Por Patricio De la Paz Septiembre 12, 2009

Conocí a Lenin. Fue hace algunos años, cuando fui a su mausoleo, instalado a los pies de la muralla del Kremlin, a pasos de la Plaza Roja. El ingreso tiene reglas claras: sin cámara, sin bolsos, sin nada que pueda parecer sospechoso. Así, liviano de equipaje, uno desciende hasta la sala donde está embalsamado Vladimir Ilich. El aire acondicionado se siente en los huesos. Todo está en penumbra. Y al centro, la urna de vidrio con el pequeño cuerpo del líder de la revolución bolchevique. Iluminado por una luz cenital que le cae encima y lo hace parecer flotando en medio de la oscuridad. Hay que mirarlo rápido, dando vueltas a su alrededor y sin detenerse. Si uno se demora, un soldado apura sin demasiada cortesía. Pensé que todo eso era algo muy ruso. Pero me equivoqué: la escena se repetiría idéntica en otros mausoleos de próceres comunistas.

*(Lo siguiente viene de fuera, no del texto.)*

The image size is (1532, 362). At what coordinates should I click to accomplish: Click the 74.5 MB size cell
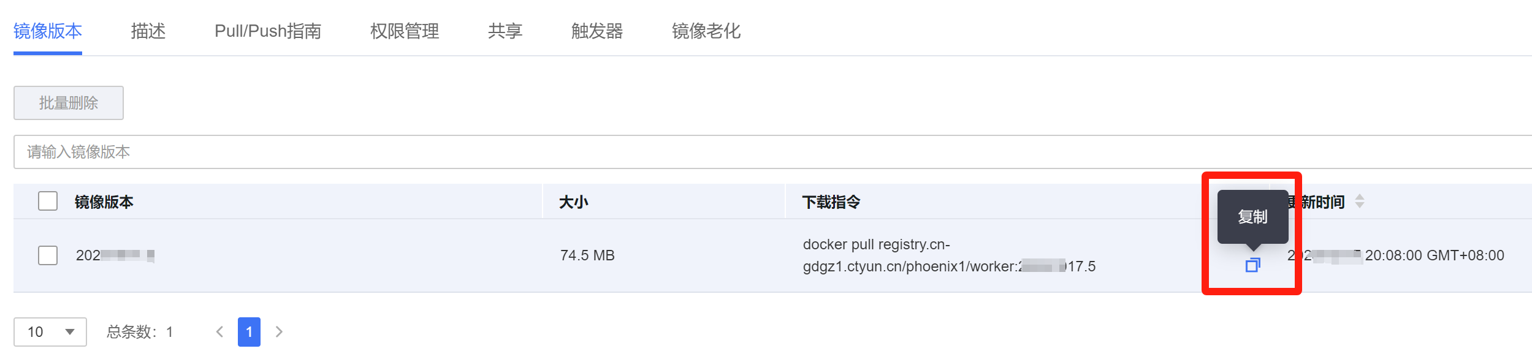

En Hanoi, capital de Vietnam, está Ho Chi Minh. El edificio es monumental. Y el ritual de entrada es el mismo que en Moscú: entrada liberada, sólo con lo puesto, en fila, sin detenerse. La sala principal está casi a oscuras, y la única luz cae del techo sobre el cuerpo del líder vietnamita metido en su ataúd transparente. Al igual que Lenin, parece un muñeco. Una de esas figuras del museo de cera de Madame Tussauds. Tiene los ojos cerrados y las manos sobre las caderas. Y también está de negro.

El año pasado vi a Mao. Su mausoleo está en la plaza de Tiananmen, de frente a la Ciudad Prohibida. Después de una larga fila -pocos turistas, muchos chinos-, lo de siempre: no se paga, mochilas y carteras prohibidas, una sala oscura, una urna de vidrio iluminada y el cuerpo en reposo del líder, al que hay que mirar veloz, caminando alrededor de él. Claro que en Beijing se dan dos licencias: el líder está arropado con una bandera roja y -por sólo 3 yuanes- es posible comprar una flor para depositarla en el hall de entrada.

Habrá que ver qué pasará en La Habana o en Pyongyang.